Sessanta milioni di euro. Era questa la richiesta della proprietà alla dirigenza dell’Inter, all’inizio della scorsa estate. Un saldo positivo che in viale della Liberazione avevano iniziato con operazioni di maquillage, che contavano di proseguire la cessione multimilionaria di Milan Skriniar e infine di ritoccare entro giugno 2023. Le prime, Casadei e Pinamonti su tutte, sono andate piuttosto bene. La seconda non si è realizzata, culminando in un polemico addio a costo zero. La terza esigenza, che in altre parole comporterebbe la cessione forzata di un big, non è più una necessità così impellente.

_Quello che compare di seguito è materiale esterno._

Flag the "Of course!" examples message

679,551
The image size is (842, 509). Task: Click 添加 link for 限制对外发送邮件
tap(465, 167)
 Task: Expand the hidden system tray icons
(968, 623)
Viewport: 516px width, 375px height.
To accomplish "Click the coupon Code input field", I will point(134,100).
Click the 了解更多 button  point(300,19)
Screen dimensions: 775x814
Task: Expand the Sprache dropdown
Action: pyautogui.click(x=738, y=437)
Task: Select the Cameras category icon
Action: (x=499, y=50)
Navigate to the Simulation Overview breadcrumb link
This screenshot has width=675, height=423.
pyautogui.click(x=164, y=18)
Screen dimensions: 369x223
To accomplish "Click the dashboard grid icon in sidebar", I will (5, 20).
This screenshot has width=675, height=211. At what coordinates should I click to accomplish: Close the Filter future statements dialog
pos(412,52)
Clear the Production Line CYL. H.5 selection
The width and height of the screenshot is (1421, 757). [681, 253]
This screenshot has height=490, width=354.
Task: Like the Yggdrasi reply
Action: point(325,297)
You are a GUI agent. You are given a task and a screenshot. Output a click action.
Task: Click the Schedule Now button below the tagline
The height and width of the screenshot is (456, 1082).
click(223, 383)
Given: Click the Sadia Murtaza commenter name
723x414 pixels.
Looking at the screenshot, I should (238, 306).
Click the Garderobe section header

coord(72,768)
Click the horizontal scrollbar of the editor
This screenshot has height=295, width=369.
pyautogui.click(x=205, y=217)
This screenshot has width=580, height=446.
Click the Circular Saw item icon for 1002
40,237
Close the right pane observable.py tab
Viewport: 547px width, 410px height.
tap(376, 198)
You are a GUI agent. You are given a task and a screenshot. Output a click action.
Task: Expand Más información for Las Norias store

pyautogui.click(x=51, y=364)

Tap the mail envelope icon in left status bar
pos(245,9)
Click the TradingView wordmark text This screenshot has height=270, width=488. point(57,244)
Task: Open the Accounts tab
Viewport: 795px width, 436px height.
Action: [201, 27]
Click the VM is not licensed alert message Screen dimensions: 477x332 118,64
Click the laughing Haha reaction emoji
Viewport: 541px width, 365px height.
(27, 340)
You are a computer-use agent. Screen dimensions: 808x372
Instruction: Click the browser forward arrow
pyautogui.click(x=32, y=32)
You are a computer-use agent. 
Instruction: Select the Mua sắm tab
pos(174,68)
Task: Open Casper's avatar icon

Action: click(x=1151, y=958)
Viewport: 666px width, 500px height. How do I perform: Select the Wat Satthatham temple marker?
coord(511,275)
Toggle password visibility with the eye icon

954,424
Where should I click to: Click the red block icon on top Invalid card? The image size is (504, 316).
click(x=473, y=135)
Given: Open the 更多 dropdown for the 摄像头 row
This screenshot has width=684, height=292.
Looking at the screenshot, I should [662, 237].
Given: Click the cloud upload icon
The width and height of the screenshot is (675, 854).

Inzaghi porta 32 milioni in più. È la somma degli introiti che piovono nelle casse nerazzurro considerando i passaggi agli ottavi, ai quarti e alla semifinale di Champions League. Cioè gli step che non erano nel preventivo dell’annata, li offre casa Inzaghi. Ci sono da aggiungere gli incassi, che sommando le gare con Porto e Benfica sfiorano i 14 milioni, in preventivo almeno altri 8 per la semifinale di ritorno. Può ancora salire, ovviamente, ma anche così, considerato che i 60 milioni di cui sopra erano già stati intaccati - in positivo - dalle varie cessioni minori e da un alleggerimento de monte ingaggi, già così sono sostanzialmente sufficienti a evitare addii pesanti. Alla lista dei pro e dei contro della stagione del tecnico piacentino vi sarà da aggiungere anche questo.

E adesso? La domanda di fondo è quale proprietà beneficerà di questo mini-risanamento. In attesa di sviluppi, che per la cronaca Zhang ha escluso pubblicamente dopo il Benfica, quella attuale. È credibile che l’operazione alleggerimento del monte ingaggi proseguirà, del resto il modello Napoli insegna che si può coniugare con i risultati sportivi. Il prossimo bilancio potrebbe comportare altre richieste di simil-austerity, ma avere come ultima prospettiva giugno 2024 cambia tutto. Tradotto: almeno un big (Brozovic indiziato numero uno) partirà comunque, ma non ci sarà l’acqua alla gola. E, senza nulla togliere al mercato interista, è soprattutto merito della squadra e di Inzaghi. A patto che conquisti l'accesso alla prossima Champions: paradossalmente, proprio i buoni risultati portati a casa e i soldi di conseguenza entrati in cassa in questa stagione testimoniano quanto sia cruciale.